Synopsis
Il y a plus de 25 ans, la Devinière ouvrait ses portes. Michel Hock, son fondateur, y accueillait définitivement dix-neuf enfants dits incurables, rejetés partout, et pour lesquels les seuls traitements proposés par la psychiatrie traditionnelle était la camisole chimique et l'enfermement. M. Hock s'engageait à ne les rejeter sous aucun prétexte. Quand Benoît Dervaux découvre la Devinière en 1995, il décide d'y faire un jour un film, et, en 2000, y passe une année. Sans a priori, avec un respect infini et une attention exemplaire, il nous emmène à la rencontre des habitants du lieu. A travers sa caméra, proche mais sensible et discrète, nous faisons la connaissance d'Eric, bricoleur inventif et fana de musique, de Dominique, dont le corps recroquevillé et le visage comme avalé témoignent de la souffrance, de Zacharias, aide-cuistot, d'Anne, nourrie à la cuillère, de Mimi, destructrice à la silhouette de Vénus hottentote, de Jean-Pierre, toujours criant, de Jean-Luc, que peindre transfigure et surtout de Jean-Claude, grand barbu chevelu, obsédé par les démonstrations de force physique et parlant beaucoup avec une lucidité et une poésie parfois sidérantes. Cette verbalisation, rare parmi ses compagnons dont l'expression passe plus volontiers par les cris ou les gestes, lui donne une place centrale dans le film. Sorte de passeur, il fait le lien entre tous, bousculant et consolant tour à tour, dialoguant avec Hock, accueillant Stéphanie, souffrante et muette après un an de claustration et prenant conscience, lors d'une visite poignante à sa mère, de l'angoisse du temps qui passe. Lieu de vie par essence, la Devinière que nous donne à voir B. Dervaux (transfuge de l'émission
Strip-tease et cadreur de Rosetta) porte bien son nom. En effet, le réalisateur ne nous livre jamais les clefs du passé de ceux que, malgré leur âge, le personnel continue d'appeler "les enfants", et qu'il n'y a pas si longtemps on qualifiait d'aliénés. Seuls quelques propos échangés laissent deviner de brefs pans de l'histoire de Jean-Claude.

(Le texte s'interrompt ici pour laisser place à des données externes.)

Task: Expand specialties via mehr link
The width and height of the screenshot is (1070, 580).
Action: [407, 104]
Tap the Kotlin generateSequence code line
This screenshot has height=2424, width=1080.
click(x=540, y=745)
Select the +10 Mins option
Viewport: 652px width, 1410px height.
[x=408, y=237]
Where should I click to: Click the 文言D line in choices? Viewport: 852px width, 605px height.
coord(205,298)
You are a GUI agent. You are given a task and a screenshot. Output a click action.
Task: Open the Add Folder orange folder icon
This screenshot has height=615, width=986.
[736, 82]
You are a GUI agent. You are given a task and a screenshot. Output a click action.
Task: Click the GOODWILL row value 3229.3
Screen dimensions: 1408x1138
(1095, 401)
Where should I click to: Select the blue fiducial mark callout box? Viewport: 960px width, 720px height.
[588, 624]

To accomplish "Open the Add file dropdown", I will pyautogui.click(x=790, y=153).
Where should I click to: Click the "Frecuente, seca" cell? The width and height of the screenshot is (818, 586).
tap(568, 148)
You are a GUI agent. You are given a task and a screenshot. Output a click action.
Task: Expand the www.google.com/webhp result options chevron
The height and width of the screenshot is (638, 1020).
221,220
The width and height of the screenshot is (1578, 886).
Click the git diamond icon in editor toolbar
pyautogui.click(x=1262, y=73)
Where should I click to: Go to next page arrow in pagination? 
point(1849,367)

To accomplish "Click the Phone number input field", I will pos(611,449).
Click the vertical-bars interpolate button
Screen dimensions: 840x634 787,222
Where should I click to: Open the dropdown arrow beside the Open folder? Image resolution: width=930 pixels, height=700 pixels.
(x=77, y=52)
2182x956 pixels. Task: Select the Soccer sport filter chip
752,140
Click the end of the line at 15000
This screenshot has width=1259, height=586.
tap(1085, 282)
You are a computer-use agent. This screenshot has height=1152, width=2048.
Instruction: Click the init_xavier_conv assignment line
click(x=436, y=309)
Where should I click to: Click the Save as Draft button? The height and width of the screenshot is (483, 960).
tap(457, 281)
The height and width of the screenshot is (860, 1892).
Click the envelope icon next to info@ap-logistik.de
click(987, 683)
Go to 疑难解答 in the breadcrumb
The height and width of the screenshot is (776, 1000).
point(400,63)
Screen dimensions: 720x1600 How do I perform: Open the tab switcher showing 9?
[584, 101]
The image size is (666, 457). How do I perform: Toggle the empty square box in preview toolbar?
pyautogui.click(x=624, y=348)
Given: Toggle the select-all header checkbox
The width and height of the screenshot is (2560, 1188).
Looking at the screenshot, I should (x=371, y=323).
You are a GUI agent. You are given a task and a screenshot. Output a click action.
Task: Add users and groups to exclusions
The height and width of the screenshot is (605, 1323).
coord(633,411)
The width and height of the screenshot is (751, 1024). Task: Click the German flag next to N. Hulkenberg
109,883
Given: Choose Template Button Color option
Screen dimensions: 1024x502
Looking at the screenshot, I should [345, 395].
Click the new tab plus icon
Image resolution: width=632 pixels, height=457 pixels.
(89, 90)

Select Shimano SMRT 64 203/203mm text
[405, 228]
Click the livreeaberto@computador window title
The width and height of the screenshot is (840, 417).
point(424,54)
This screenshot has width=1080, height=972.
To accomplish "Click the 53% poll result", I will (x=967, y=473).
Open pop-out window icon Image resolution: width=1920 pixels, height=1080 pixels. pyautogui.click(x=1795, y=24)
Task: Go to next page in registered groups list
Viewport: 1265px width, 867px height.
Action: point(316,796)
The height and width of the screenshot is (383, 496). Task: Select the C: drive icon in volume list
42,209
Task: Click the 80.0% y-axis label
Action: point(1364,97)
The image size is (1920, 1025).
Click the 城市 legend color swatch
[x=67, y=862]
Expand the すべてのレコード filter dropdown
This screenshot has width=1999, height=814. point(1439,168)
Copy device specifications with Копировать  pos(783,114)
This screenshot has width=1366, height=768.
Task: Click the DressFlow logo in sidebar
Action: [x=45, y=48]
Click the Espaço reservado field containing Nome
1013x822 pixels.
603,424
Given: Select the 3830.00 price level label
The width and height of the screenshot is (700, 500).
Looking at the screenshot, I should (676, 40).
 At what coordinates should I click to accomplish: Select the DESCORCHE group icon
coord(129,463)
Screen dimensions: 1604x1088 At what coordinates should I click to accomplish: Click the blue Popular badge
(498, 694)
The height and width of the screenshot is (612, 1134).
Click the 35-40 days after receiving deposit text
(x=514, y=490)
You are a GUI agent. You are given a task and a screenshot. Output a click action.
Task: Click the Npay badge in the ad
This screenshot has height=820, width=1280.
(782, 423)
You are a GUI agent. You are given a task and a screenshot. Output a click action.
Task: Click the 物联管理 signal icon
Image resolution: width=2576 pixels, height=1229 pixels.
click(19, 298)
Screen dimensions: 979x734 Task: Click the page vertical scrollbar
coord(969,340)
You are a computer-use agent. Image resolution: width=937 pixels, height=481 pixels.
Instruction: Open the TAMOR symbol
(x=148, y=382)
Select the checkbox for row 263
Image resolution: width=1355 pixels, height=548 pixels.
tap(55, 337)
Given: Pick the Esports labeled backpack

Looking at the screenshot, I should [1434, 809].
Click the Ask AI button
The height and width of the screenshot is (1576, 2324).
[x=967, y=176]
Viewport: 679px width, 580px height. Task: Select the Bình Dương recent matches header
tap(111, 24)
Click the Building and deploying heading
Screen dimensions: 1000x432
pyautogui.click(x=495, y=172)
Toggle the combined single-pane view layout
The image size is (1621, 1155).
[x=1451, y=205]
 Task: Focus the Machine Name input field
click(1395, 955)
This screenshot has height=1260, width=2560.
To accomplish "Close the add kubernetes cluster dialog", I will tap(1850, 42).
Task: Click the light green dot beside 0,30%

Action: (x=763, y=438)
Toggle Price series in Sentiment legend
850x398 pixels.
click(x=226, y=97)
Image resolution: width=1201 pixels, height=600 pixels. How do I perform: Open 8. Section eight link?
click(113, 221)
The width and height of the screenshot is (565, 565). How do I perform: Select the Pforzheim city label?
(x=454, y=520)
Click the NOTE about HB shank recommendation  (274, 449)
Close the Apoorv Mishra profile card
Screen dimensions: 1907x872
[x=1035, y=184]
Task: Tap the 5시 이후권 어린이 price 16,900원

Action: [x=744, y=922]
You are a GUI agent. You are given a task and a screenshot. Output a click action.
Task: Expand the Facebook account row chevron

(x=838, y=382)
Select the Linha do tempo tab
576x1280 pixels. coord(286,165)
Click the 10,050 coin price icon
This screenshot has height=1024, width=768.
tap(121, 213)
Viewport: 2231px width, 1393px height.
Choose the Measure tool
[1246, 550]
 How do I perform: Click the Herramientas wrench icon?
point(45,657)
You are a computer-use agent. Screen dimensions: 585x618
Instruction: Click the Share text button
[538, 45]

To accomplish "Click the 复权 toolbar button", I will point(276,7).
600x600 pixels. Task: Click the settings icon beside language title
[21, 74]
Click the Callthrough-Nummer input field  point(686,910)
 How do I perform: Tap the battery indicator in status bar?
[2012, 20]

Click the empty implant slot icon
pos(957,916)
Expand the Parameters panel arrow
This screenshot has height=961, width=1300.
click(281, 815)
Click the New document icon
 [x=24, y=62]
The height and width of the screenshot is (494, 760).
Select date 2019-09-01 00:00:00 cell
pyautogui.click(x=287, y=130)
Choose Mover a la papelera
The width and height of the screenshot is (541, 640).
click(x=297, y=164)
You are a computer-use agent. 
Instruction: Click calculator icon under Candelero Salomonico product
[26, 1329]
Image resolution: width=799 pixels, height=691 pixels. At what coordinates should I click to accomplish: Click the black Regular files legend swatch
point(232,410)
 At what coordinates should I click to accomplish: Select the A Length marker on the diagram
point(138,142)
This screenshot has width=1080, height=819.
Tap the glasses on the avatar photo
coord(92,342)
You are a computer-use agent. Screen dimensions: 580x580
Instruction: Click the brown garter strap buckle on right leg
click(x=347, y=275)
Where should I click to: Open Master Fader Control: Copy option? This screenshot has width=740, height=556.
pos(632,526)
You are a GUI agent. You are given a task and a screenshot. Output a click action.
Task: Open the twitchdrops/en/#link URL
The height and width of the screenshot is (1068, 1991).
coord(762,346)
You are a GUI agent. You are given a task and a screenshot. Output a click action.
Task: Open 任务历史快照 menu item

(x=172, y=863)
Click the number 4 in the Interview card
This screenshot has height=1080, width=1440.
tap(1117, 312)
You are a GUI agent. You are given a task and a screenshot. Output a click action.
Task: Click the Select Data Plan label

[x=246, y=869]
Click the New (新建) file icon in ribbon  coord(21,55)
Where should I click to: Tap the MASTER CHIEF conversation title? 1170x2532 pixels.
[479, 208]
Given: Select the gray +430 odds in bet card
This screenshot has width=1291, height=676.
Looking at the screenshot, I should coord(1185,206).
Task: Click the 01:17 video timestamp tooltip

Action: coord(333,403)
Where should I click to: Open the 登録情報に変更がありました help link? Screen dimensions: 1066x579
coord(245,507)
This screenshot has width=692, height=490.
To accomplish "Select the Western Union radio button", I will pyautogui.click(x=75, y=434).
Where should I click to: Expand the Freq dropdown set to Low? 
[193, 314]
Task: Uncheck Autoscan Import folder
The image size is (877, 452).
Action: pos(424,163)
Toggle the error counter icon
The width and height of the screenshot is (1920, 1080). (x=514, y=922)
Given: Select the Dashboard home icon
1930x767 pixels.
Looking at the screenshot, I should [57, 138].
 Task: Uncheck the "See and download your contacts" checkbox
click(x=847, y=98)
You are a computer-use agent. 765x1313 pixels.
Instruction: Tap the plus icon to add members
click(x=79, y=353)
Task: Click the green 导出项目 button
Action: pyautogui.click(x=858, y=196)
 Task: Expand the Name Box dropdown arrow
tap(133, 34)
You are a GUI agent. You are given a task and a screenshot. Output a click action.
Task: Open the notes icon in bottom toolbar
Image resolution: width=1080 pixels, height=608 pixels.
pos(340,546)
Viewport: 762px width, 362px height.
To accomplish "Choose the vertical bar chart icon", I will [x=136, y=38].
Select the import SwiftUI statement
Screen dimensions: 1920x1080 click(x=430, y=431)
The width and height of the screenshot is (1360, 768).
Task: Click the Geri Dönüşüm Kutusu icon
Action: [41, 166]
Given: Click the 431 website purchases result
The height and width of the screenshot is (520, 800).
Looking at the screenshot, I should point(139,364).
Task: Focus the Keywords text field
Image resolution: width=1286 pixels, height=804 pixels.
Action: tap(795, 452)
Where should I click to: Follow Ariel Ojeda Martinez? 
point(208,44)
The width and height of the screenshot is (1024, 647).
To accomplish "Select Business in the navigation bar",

De Hock, nous ne saurons rien, si ce n'est l'essentiel : son refus des grilles et de la chimie que la société emploie d'habitude pour canaliser ou écarter ceux qu'elle craint et rejette. A la Devinière, pas de théories thérapeutiques, mais une écoute, un respect et une liberté pour chacun dont la difficulté d'application s'est inscrite au fil des ans sur le visage de M. Hock. De ce parti pris d'acceptation du trouble profond de l'autre, mais aussi de la volonté de restaurer des liens d'humanité naît, sous l'objectif d'un cinéaste qui a su trouver la juste distance entre observation et compassion, un documentaire souvent bouleversant.